When my son was diagnosed with type 1 diabetes at the age of four, I quickly realized there were going to be many variables in managing his diabetes on a daily basis that were completely out of my control, awareness, and sometimes even understanding. Overnight, we had to learn how to dose insulin, quantify activity, and count aspects of food that just 24 hours earlier we had not had to think about. Growth spurts, emotions, temperature, seasonal allergies, and illness, we would learn, would affect my son’s blood sugar levels and present challenges to our ability to explain the various numbers and feelings they inspired.

As a parent with a newly diagnosed child with type 1 diabetes, I decided to accept the variables within my control to the best of my ability, and commit to finding tools to mitigate the stress of meal times both at home and “out in the wild,” with diabetes. I committed to that decision then, and I still do today.

Keeping up has not always been easy. As the years go by, the tools that we use to help us manage diabetes continuously change and update. New technologies come to market. New inventions are introduced. New ways of thinking are encouraged as we both grow up with diabetes now.

For managing my son’s everyday needs, my favorite survival tool (aside from his life saving insulin of course!) is my food scale. It’s easy to find hundreds of different food scales online or at a local home goods store, but the one I have found the most success with is the Perfect Portions Nutritional Scale.

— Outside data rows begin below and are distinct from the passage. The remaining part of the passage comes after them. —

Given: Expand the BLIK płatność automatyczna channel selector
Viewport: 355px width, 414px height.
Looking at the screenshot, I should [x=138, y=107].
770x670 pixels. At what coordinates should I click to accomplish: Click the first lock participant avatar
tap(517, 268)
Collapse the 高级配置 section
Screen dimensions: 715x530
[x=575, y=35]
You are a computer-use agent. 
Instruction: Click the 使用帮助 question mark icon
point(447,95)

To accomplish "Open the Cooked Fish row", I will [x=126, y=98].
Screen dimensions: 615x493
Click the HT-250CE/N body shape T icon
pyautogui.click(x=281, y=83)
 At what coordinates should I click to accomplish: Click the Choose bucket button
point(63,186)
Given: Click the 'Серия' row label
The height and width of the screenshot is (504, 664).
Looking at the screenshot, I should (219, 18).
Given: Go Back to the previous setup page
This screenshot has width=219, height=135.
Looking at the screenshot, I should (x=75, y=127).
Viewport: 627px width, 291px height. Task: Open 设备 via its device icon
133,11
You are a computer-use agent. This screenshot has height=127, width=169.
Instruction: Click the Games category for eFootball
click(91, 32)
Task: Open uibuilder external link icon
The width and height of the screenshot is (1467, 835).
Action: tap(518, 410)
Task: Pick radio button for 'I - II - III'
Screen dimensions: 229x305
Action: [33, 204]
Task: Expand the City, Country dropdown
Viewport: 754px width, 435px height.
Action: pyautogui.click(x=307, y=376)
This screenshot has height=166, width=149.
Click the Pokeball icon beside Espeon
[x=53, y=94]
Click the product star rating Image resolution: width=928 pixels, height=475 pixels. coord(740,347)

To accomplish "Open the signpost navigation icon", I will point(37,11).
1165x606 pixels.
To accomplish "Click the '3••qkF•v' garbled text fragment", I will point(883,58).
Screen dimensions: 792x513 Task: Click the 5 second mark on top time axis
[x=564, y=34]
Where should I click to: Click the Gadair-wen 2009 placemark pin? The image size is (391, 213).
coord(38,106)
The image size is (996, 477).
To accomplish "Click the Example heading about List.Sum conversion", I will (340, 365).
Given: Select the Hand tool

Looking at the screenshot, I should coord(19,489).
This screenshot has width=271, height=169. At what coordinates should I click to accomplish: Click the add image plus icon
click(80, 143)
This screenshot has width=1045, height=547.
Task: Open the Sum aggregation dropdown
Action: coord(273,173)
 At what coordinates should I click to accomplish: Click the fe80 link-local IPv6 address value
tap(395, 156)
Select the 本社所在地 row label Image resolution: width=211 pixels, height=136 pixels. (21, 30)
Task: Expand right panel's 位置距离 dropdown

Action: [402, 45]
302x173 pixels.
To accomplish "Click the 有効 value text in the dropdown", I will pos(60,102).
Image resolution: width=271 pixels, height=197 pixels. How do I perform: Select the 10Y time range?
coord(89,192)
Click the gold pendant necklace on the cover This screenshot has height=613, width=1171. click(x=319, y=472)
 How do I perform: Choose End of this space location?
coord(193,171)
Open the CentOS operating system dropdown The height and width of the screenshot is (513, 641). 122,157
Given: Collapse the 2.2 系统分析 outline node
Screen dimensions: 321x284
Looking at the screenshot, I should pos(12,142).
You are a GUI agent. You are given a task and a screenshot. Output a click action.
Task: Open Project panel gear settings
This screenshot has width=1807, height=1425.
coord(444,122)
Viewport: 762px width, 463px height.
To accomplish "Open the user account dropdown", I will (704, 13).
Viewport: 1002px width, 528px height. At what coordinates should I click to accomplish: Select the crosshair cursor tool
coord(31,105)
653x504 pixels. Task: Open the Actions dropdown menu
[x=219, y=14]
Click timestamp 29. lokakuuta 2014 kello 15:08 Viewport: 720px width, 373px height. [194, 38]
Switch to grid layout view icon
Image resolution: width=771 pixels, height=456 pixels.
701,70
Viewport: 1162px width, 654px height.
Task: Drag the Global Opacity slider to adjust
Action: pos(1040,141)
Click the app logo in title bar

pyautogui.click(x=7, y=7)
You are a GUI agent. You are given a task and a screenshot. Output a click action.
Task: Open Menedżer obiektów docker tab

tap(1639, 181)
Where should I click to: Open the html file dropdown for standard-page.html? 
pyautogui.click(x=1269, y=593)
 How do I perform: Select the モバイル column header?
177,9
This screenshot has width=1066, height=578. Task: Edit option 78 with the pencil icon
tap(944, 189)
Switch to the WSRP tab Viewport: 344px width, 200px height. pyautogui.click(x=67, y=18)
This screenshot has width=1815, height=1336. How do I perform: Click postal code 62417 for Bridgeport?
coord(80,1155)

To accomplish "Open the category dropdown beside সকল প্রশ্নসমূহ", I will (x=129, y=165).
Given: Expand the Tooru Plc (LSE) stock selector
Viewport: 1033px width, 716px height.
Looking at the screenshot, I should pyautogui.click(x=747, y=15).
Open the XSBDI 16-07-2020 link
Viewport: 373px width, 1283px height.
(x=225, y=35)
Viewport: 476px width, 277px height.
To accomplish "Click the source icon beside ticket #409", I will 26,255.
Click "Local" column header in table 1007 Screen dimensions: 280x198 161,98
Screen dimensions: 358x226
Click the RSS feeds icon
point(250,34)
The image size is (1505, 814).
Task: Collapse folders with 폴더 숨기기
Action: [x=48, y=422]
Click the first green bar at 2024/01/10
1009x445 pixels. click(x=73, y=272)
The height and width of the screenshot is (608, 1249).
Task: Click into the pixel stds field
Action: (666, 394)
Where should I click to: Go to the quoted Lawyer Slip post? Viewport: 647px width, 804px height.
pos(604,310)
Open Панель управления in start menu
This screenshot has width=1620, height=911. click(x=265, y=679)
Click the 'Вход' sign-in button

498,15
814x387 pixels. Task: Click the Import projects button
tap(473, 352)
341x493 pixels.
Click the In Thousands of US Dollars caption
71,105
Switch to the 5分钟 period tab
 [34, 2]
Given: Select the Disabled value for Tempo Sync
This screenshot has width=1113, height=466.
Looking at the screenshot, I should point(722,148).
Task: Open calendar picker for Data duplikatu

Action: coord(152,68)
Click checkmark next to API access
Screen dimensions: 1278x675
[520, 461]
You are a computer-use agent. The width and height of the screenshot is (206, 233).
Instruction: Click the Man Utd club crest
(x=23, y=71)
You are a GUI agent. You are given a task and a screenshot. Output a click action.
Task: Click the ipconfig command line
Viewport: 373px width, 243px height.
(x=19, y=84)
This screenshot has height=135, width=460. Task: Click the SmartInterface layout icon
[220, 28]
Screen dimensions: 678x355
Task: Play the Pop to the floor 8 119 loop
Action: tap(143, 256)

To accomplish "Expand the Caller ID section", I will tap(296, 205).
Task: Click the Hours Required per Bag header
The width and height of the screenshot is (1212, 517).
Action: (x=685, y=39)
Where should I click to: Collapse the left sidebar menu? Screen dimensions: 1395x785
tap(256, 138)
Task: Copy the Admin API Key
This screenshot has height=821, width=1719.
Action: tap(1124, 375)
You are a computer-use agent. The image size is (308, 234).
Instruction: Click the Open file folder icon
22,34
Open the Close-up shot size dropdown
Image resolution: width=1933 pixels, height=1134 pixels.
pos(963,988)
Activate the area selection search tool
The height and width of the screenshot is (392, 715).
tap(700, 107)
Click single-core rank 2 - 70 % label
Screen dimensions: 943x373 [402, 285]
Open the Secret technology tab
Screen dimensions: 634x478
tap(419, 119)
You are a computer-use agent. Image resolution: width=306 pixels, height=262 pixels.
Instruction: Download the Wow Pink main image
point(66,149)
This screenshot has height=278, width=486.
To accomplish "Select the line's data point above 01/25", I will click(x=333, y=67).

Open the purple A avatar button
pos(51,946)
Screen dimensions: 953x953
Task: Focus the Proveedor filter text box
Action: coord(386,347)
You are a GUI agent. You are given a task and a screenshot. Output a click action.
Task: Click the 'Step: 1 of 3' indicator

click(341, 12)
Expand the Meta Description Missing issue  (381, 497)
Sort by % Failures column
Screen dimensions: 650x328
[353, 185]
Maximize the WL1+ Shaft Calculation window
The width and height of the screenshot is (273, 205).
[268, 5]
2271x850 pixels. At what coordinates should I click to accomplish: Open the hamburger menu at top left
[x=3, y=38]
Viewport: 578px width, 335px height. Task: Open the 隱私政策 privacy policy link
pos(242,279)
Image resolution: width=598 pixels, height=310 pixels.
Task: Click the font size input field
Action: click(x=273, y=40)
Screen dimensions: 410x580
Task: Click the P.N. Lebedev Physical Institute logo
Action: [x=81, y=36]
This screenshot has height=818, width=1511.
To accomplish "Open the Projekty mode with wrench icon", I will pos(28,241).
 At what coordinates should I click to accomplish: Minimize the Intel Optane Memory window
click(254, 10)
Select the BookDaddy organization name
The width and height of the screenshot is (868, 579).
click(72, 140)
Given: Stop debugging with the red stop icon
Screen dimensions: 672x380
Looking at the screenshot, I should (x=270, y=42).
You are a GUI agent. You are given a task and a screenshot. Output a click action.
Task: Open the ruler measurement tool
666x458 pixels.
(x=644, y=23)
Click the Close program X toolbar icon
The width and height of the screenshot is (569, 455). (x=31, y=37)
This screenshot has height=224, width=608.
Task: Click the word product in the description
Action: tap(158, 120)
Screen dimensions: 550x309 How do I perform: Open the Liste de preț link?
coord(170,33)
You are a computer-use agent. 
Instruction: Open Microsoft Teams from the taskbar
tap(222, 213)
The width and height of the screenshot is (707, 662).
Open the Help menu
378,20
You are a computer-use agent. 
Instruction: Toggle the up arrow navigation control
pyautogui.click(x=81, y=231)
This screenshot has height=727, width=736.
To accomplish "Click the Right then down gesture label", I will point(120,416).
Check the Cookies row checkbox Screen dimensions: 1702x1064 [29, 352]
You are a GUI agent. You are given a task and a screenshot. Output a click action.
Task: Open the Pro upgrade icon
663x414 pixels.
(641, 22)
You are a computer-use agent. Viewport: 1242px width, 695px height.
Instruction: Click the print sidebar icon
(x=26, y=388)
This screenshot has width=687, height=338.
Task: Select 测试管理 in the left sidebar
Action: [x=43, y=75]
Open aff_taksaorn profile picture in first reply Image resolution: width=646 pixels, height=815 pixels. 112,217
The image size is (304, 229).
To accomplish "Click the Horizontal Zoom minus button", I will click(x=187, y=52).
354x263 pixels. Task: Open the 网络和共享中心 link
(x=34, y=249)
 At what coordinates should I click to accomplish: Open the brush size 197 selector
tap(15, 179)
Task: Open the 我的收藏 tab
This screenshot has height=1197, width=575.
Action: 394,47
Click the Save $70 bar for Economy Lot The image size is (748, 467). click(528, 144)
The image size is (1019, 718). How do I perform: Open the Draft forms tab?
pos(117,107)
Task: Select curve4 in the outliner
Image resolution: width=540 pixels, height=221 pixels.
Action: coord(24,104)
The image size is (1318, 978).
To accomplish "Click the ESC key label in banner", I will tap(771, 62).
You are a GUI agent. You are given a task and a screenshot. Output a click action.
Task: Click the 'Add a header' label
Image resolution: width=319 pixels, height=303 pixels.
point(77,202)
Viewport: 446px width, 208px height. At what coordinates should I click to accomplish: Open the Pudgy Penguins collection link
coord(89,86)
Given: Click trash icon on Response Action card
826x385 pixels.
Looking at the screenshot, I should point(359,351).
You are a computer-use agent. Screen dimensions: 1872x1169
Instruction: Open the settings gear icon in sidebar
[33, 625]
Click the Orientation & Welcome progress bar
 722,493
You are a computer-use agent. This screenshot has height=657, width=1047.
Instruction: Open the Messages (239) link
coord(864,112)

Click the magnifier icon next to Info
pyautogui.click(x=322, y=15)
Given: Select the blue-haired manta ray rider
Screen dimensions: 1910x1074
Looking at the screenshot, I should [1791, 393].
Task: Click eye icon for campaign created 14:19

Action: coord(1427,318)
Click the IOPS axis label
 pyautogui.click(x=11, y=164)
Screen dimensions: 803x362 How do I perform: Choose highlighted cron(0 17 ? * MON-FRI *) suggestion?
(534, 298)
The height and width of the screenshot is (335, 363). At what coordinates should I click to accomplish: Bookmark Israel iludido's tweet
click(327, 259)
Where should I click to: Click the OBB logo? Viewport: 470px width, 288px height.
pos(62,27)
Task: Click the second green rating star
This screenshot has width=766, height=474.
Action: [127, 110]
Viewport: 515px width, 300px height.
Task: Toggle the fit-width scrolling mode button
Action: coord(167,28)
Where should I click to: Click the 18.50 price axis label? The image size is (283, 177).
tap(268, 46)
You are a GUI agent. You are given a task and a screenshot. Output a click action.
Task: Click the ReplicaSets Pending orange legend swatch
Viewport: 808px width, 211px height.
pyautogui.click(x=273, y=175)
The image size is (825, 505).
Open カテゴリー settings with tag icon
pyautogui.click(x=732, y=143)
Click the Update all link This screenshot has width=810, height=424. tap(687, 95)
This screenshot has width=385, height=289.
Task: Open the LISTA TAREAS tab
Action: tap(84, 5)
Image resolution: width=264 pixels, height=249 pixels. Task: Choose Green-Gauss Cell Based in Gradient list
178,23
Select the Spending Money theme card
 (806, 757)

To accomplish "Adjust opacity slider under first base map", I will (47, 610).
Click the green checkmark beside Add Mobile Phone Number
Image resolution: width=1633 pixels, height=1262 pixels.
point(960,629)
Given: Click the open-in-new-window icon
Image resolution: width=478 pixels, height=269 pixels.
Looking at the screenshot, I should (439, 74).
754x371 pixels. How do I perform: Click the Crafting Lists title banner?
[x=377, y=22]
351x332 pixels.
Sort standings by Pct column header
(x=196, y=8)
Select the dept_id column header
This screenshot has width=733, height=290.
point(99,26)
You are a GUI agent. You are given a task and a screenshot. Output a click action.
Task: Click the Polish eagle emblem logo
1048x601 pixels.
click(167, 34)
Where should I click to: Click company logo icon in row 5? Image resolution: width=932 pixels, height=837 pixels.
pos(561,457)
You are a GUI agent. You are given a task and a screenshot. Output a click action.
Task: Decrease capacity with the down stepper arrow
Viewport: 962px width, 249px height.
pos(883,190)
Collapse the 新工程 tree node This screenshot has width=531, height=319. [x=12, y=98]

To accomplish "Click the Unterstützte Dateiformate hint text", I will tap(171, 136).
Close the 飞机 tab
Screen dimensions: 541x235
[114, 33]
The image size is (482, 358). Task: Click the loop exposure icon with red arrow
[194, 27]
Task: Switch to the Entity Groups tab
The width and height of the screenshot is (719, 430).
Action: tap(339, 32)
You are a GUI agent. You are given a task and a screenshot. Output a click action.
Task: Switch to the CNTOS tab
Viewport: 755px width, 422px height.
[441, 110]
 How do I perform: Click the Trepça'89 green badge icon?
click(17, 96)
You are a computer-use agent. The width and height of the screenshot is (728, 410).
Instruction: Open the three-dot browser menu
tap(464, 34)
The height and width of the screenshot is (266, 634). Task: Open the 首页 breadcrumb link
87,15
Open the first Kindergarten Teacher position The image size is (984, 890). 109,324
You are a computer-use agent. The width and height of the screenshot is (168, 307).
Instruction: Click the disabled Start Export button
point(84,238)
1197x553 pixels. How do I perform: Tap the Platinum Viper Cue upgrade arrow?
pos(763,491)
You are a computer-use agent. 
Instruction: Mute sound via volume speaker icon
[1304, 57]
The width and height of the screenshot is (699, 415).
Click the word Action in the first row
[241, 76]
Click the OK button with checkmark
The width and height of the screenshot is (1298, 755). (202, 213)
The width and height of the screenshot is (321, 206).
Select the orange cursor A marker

As a parent of a child with type 1 diabetes, it is critical for me to know exactly how many carbohydrates he is eating, especially when I’m making complex homemade recipes. After combining all of the ingredients, knowing the nutritional content of everything I make can be daunting. This scale takes a lot of the guesswork out of the equation by including a catalog of hundreds of codes for raw and prepared fruits, vegetables, grains, condiments, and proteins. It even specifies whether whole wheat pasta is dry or cooked, which makes a significant difference given the dense carbohydrates in these types of foods.

The Perfect Portions Nutritional Scale converts my recipes to easy, accurate portions, and allows me to know what the nutrition label would look like for many pre-programmed foods. Want to know what a carbohydrate count would be for a fruit smoothie with bananas and strawberries? Just place your empty smoothie container on the scale and zero it out (or “tare” it) so you are not weighing the container itself. Then enter the food code for a banana, place it in the container and…PRESTO! The scale provides a complete nutrition label. Repeat the process for strawberries. In a few minutes, you can quickly tally up all of the carbohydrate grams for each food in your smoothie for a quick and easy carb count, and take a lot of the guesswork out of the amount of insulin required to cover the treat.

Over time, I have found that using this food scale has been an educational process for me and my son. Learning how to better count nutritional information at home, and learn what foods look like at certain numbers of carbohydrates, have allowed us to better estimate insulin needs “out in the wild.” It is a simple example, but we are more adept at visually differentiating between a 20 carbohydrate gram banana and a 35 carbohydrate banana without the scale. After all, a 15 carbohydrate grams difference is huge with a small child, and sometimes even an adult. When we are dining out, we are more skilled at estimating carb counts because we are accustomed to seeing the carb count on the scale, and the size of the serving of food correlates with that number.

However, sometimes having the scale as a survival tool simply isn’t an option. As each year with type 1 diabetes goes by, the demands on growing up increase, and we find ourselves in situations that are new and come with their own unpredictabilities. In lieu of a food scale, a valuable resource that I’ve relied on to help manage meal planning is the Recipe Nutrition Calculator from www.verywell.com. Similar to the food scale, you can manually list the ingredients of your favorite homemade dishes and then generate a nutrition label for the recipe. Enter the ingredients, determine the number of servings, and then analyze. It isn’t as exact of a science compared to the food scale, but it is a great backup solution to determining complete nutrition information that includes carbohydrate grams, vitamins, minerals, fat grams, protein grams, and total calories.

As a parent of a child with T1D, I welcome ways to make managing mealtimes easier. I fully expect, with time and experience, we will find more tools that help us survive the daily ins and outs of diabetes. The Perfect Portions Nutritional Scale and the Recipe Nutrition Calculator are great tools to help me navigate the tricky world of carb counting and lessen my stress so that I can focus on what’s most important: providing my son with the proper fuel and nutrition he needs to live well and grow strong with diabetes.